FORMAT Procedure
INVALUE Statement
Creates an informat for reading and converting raw
data values.
Syntax
INVALUE <$>name <(informat-option(s))>
Summary of Optional Arguments
Control the attributes of the format
specifies a maximum length for the format.
specifies a minimum length for the format.
stores values or ranges in the order in which you
define them.
upper cases all input strings before they are compared
to ranges.
Control the attributes of the informat
specifies the default length of the format.
left-justifies all input strings before they are
compared to ranges.
Control the input template.
specifies the variable template for reading data.
Required Argument
- name
-
names the informat
that you are creating.
Restriction:A user-defined informat name cannot be the same as an
informat name that is supplied by SAS.
Requirement:The name must be a valid SAS name. A numeric informat
name can be up to 31 characters in length; a character informat name
can be up to 30 characters in length and cannot end in a number.
If you are creating a character informat, then use a dollar sign ($)
as the first character. Adding the dollar sign to the name is why
a character informat is limited to 30 characters.
Tips:Refer to the informat later by using the name followed
by a period. However, do not use a period after the informat name
in the INVALUE statement.
When SAS prints messages that refer to a user-written
informat, the name is prefixed by an at sign (@). When the informat
is stored, the at sign is prefixed to the name that you specify for
the informat. The addition of the at sign to the name is why the name
is limited to 31 or 30 characters. You need to use the at sign only when
you are using the name in an EXCLUDE or SELECT statement; do not prefix
the name with an at sign when you are associating the informat with
a variable.
Optional Arguments
- DEFAULT=length
- specifies the default length of the format. The value for DEFAULT=
becomes the length of the informat if you do not give a specific length
when you associate the informat with a variable.
The default length
of an informat depends on whether the informat is character or numeric.

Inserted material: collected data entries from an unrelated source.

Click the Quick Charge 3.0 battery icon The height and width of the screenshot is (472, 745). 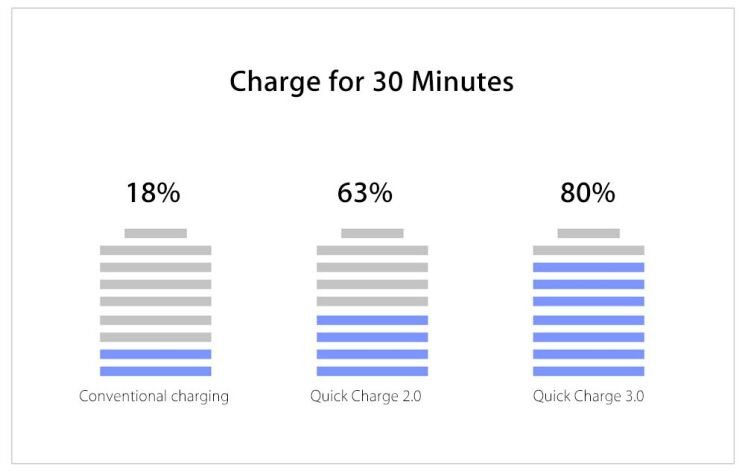pyautogui.click(x=588, y=303)
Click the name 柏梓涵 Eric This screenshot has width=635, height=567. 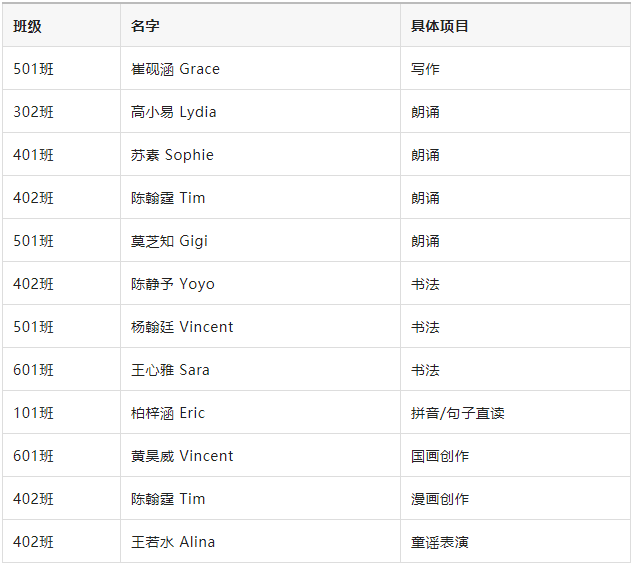coord(167,413)
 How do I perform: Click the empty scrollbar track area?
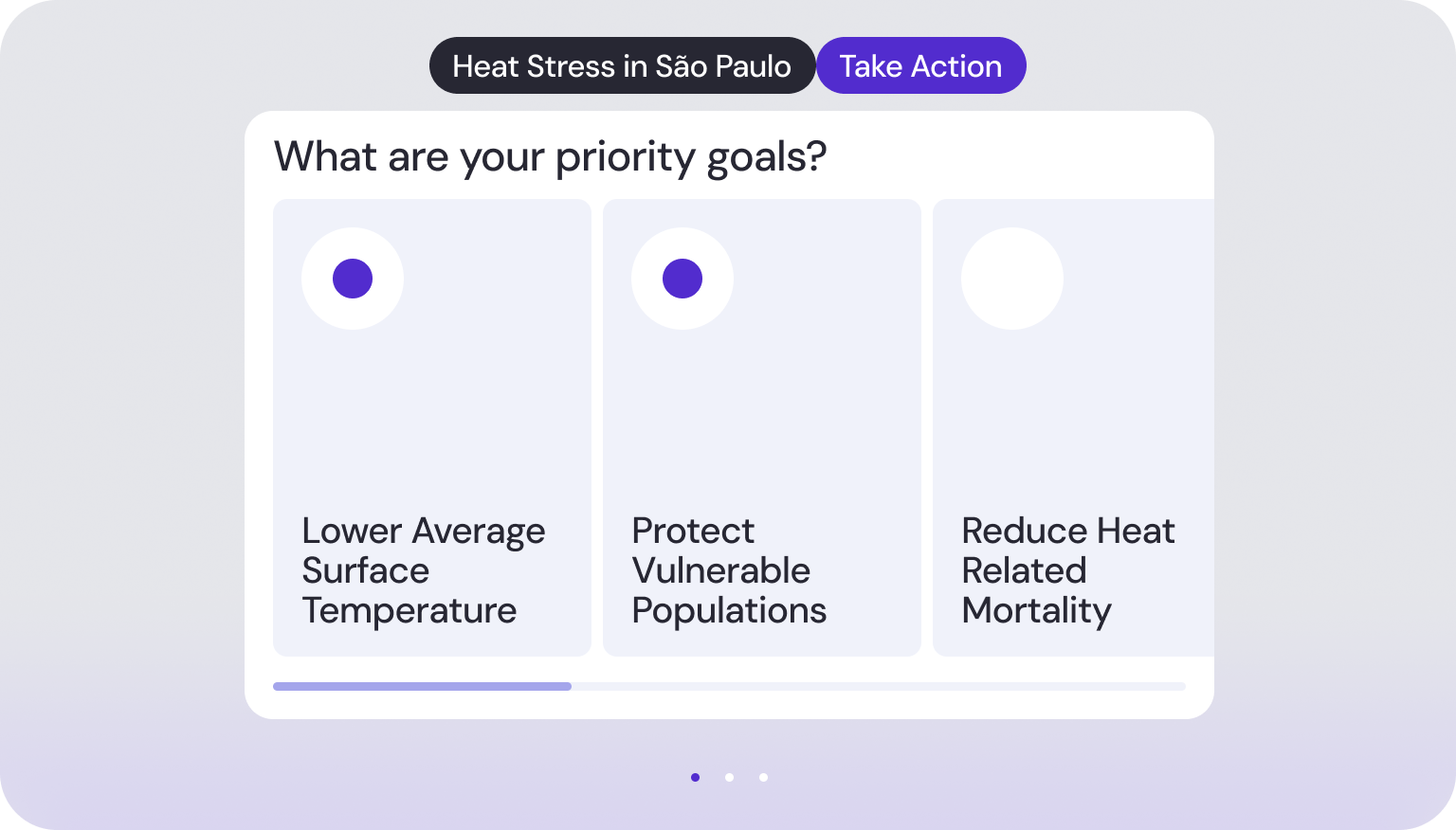879,686
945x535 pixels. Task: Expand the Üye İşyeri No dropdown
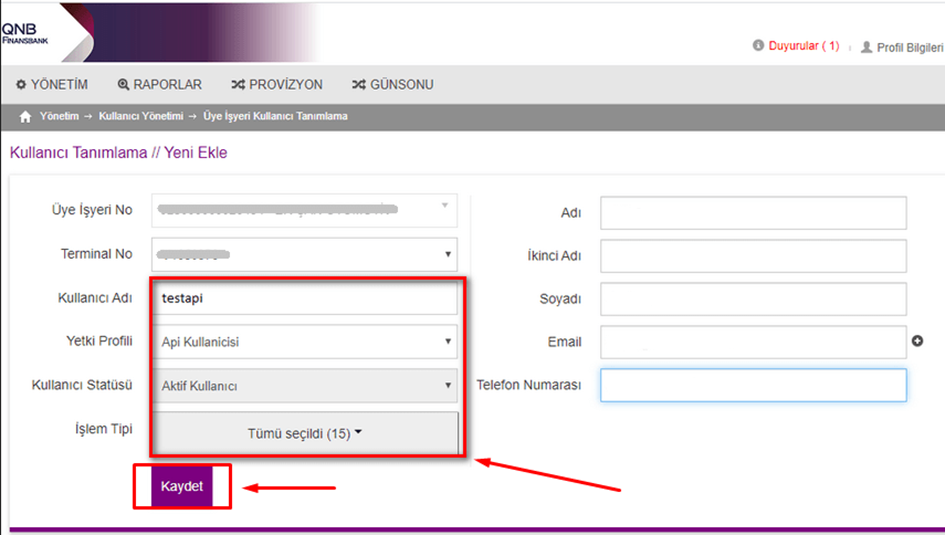click(x=304, y=210)
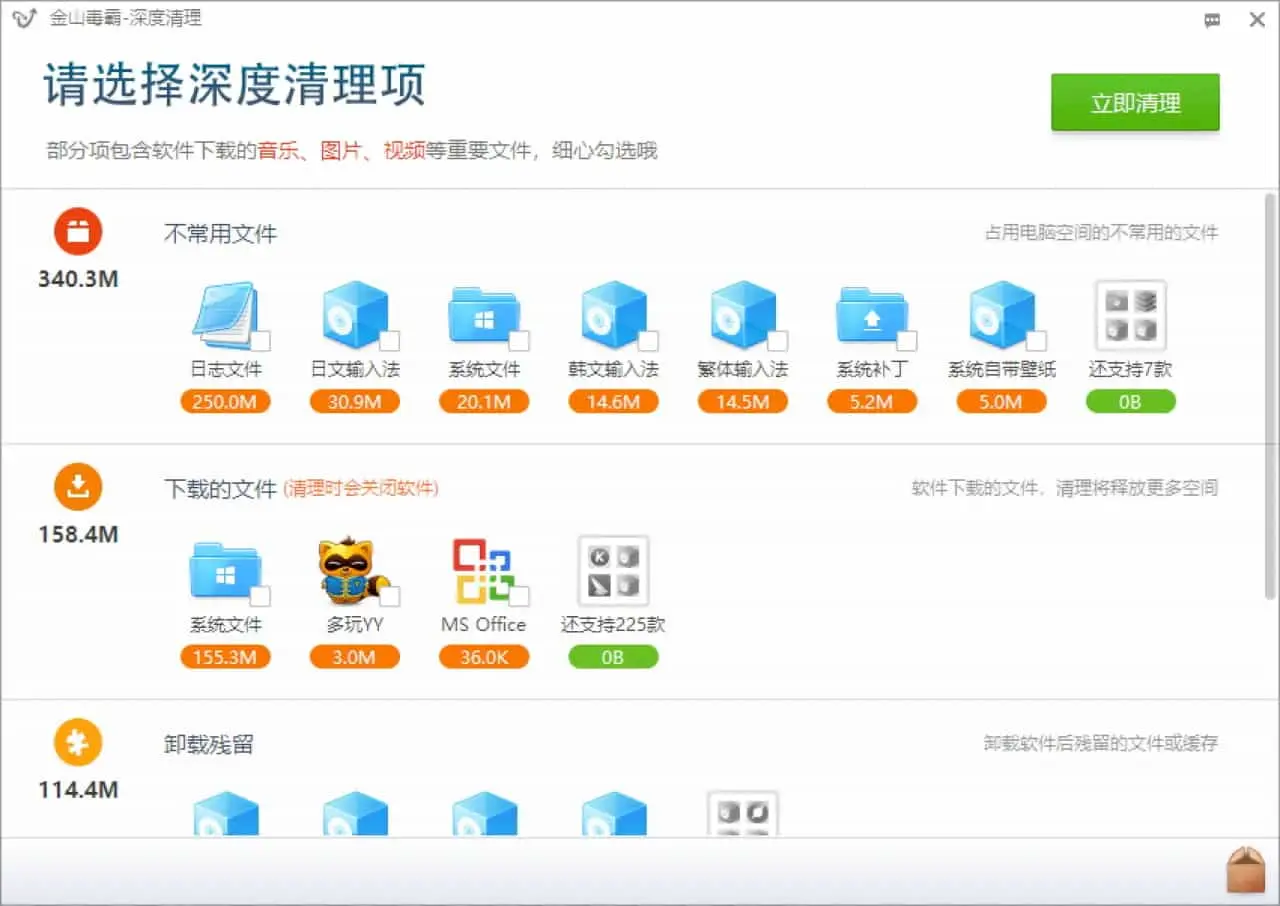Tick the 繁体输入法 checkbox
Image resolution: width=1280 pixels, height=906 pixels.
[777, 341]
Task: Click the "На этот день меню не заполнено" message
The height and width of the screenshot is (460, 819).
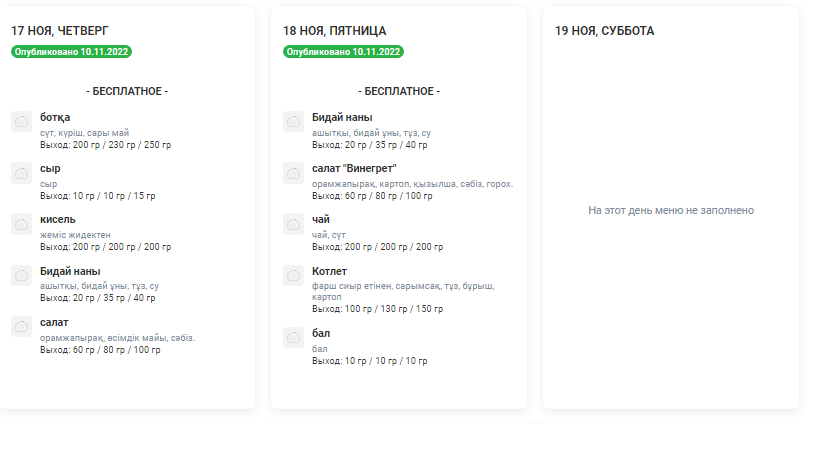Action: pyautogui.click(x=671, y=210)
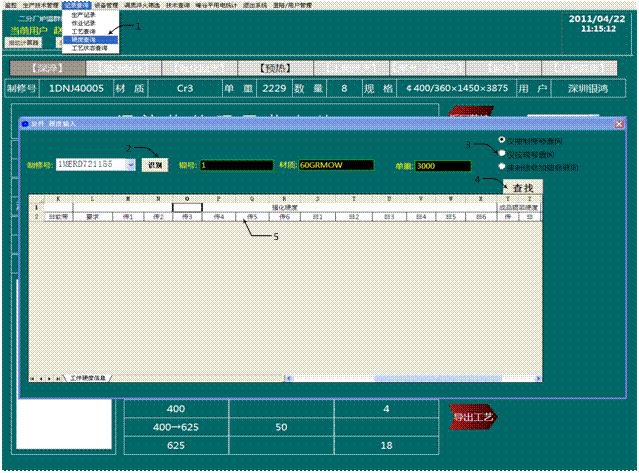Select 工艺状态查询 in the open menu
This screenshot has height=473, width=639.
[91, 47]
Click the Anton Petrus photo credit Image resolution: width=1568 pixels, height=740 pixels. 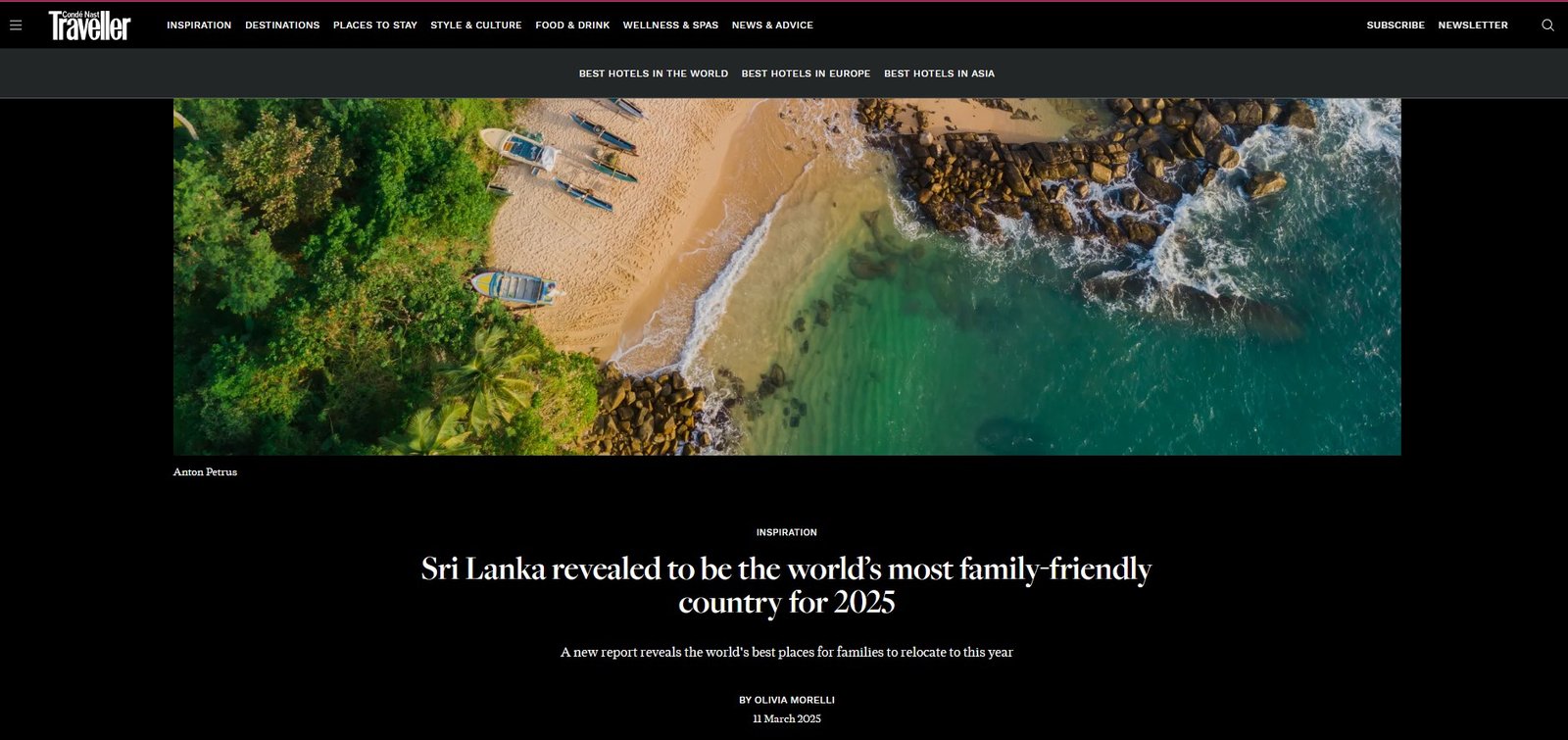coord(205,472)
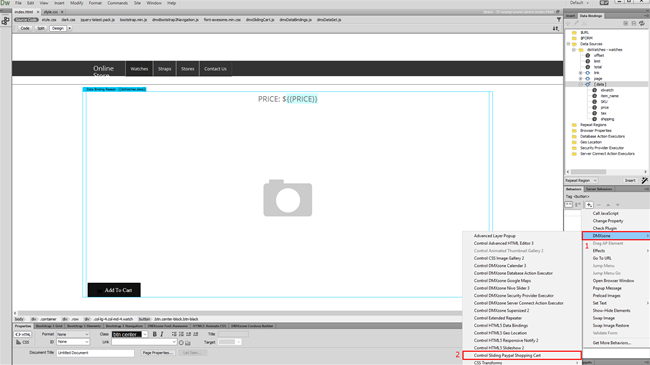
Task: Switch to HTML mode in Properties panel
Action: [x=23, y=334]
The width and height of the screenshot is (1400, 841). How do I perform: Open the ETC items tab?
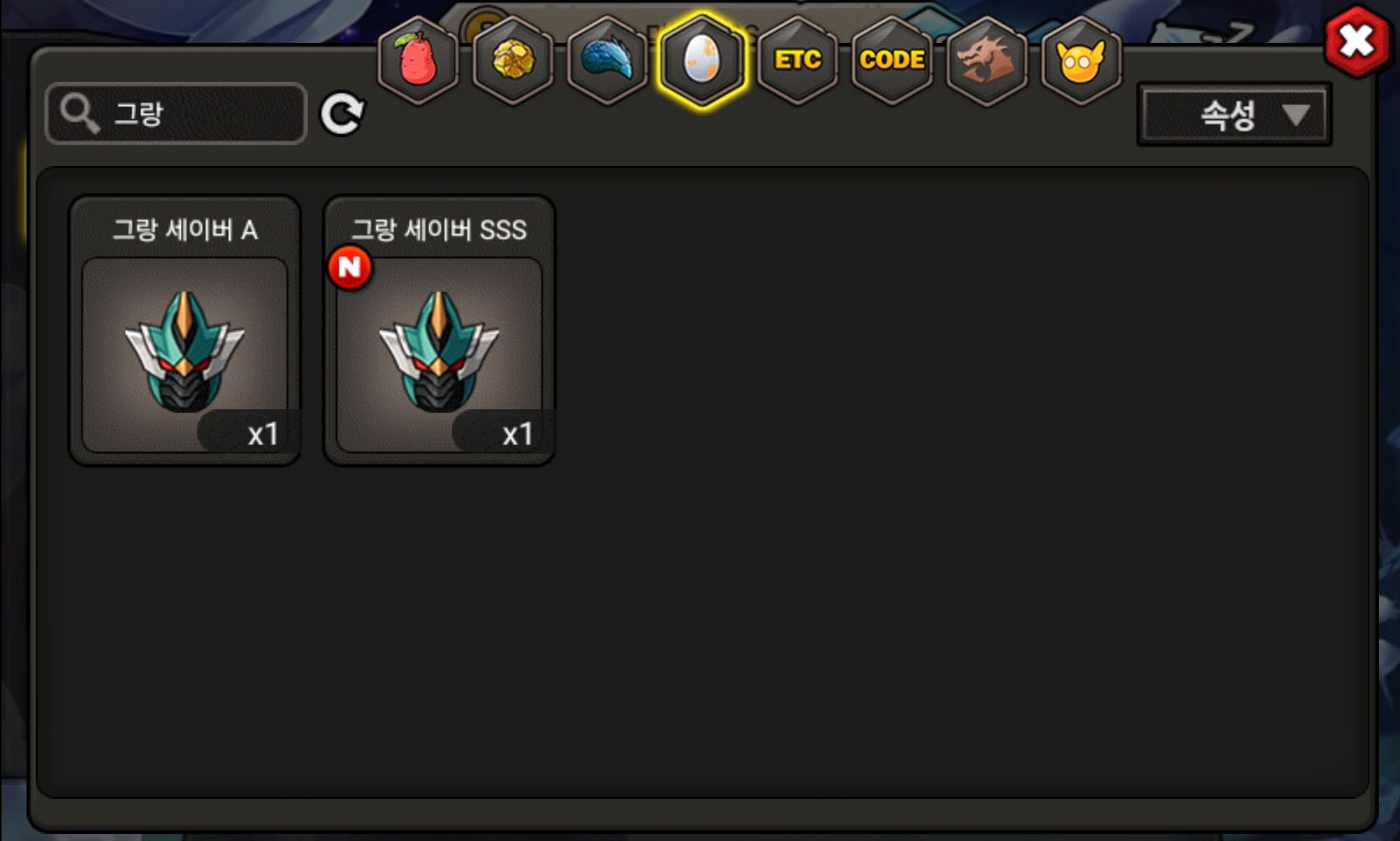(x=798, y=60)
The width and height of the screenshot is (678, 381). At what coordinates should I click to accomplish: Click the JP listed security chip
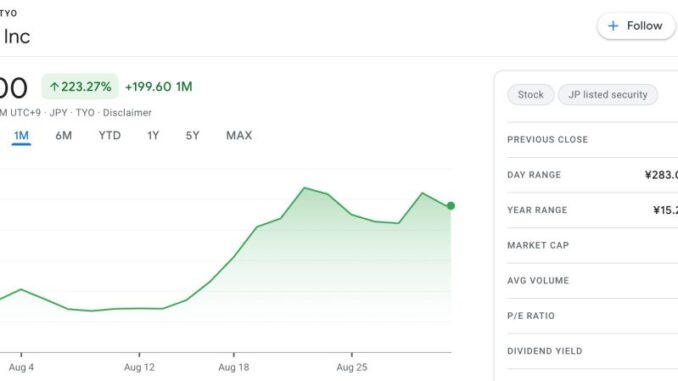click(608, 95)
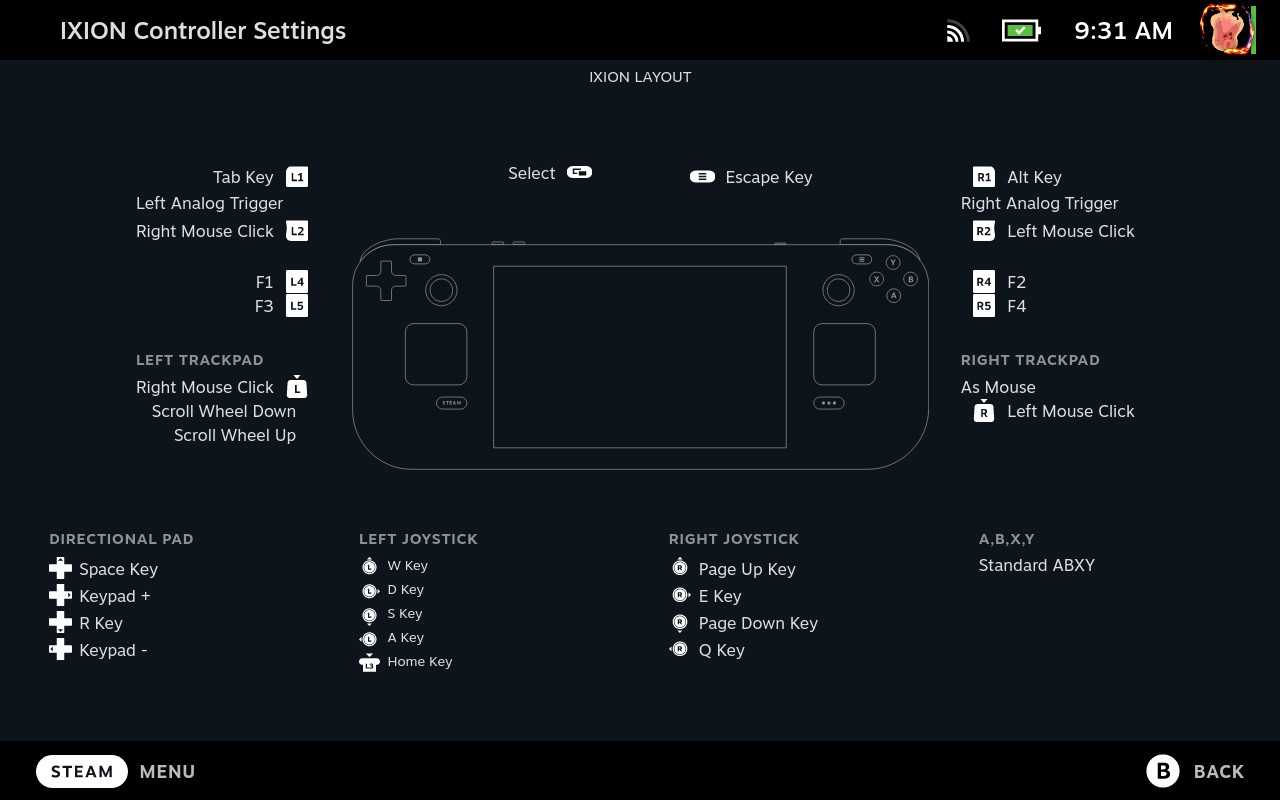Click the view button icon beside Select
The width and height of the screenshot is (1280, 800).
click(x=579, y=172)
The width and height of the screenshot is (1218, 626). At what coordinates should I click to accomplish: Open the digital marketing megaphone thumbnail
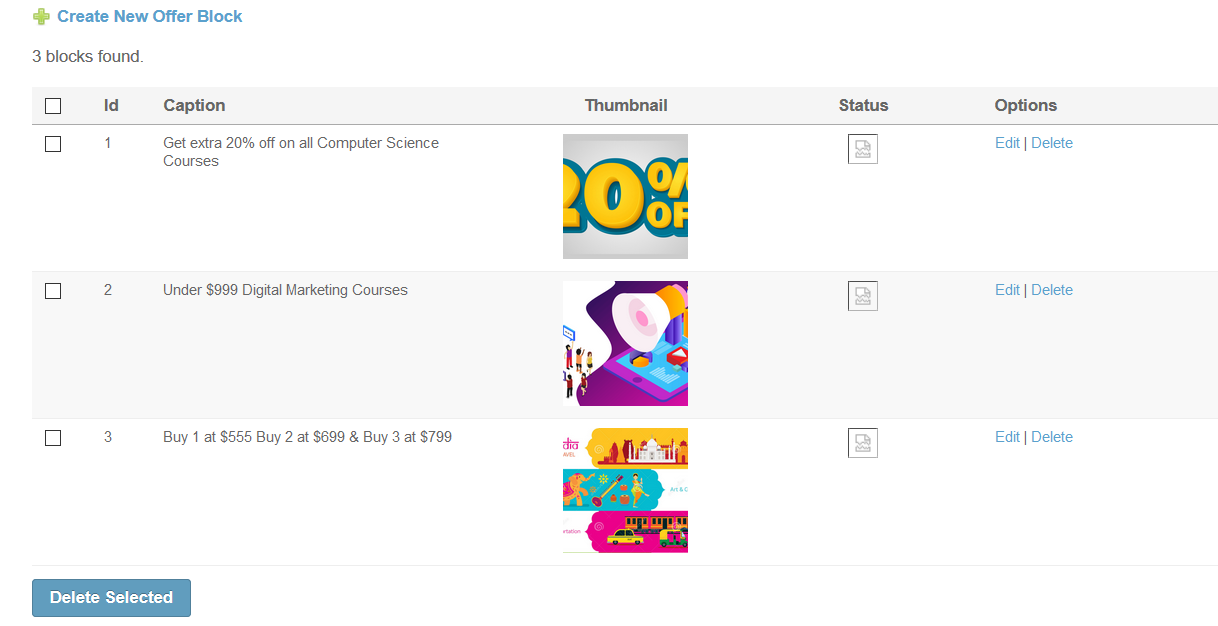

The default length of character informats is the length of the longest
informatted value. The default of a numeric informat is 12 if you
have numeric data to the left of the equal sign. If you have a quoted
string to the left of the equal sign, then the default length is the
length of the longest string.
Tip:As a best practice, if you specify an existing informat
in a value-range set, always specify the DEFAULT= option.
- JUST
- left-justifies all input strings before they are
compared to ranges.
- MAX=length
- specifies a maximum
length for the informat or format. When you associate the format with
a variable, you cannot specify a width greater than the MAX= value.
- MIN=length
- specifies a minimum
length for the informat or format.
- NOTSORTED
- stores values or ranges
for informats or formats in the order in which you define them. If
you do not specify NOTSORTED, then values or ranges are stored in
sorted order by default, and SAS uses a binary searching algorithm
to locate the range that a particular value falls into. If you specify
NOTSORTED, then SAS searches each range in the order in which you
define them until a match is found.
Use NOTSORTED if one
of the following is true:
-
You know the likelihood of certain
ranges occurring, and you want your informat or format to search those
ranges first to save processing time.
-
You want to preserve the order
that you define ranges when you print a description of the informat
or format using the FMTLIB option.
-
You want to preserve the order
that you define ranges when you use the ORDER=DATA option and the
PRELOADFMT option to analyze class variables in PROC MEANS, PROC
SUMMARY, or PROC TABULATE.
Do not use NOTSORTED
if the distribution of values is uniform or unknown, or if the number
of values is relatively small. The binary searching algorithm that
SAS uses when NOTSORTED is not specified optimizes the performance
of the search under these conditions.
SAS automatically sets
the NOTSORTED option when you use the CPORT and the CIMPORT procedures
to transport informats or formats between operating environments with
different standard collating sequences. This automatic setting of
NOTSORTED can occur when you transport informats or formats between
ASCII and EBCDIC operating environments. If this situation is undesirable,
then do the following:
-
Use the CNTLOUT= option in the
PROC FORMAT statement to create an output control data set.
-
Use the CPORT procedure to create
a transport file for the control data set.
-
Use the CIMPORT procedure in the
target operating environment to import the transport file.
-
In the target operating environment,
use PROC FORMAT with the CNTLIN= option to build the formats and informats
from the imported control data set.
- UPCASE
- converts all raw data
values to uppercase before they are compared to the possible ranges.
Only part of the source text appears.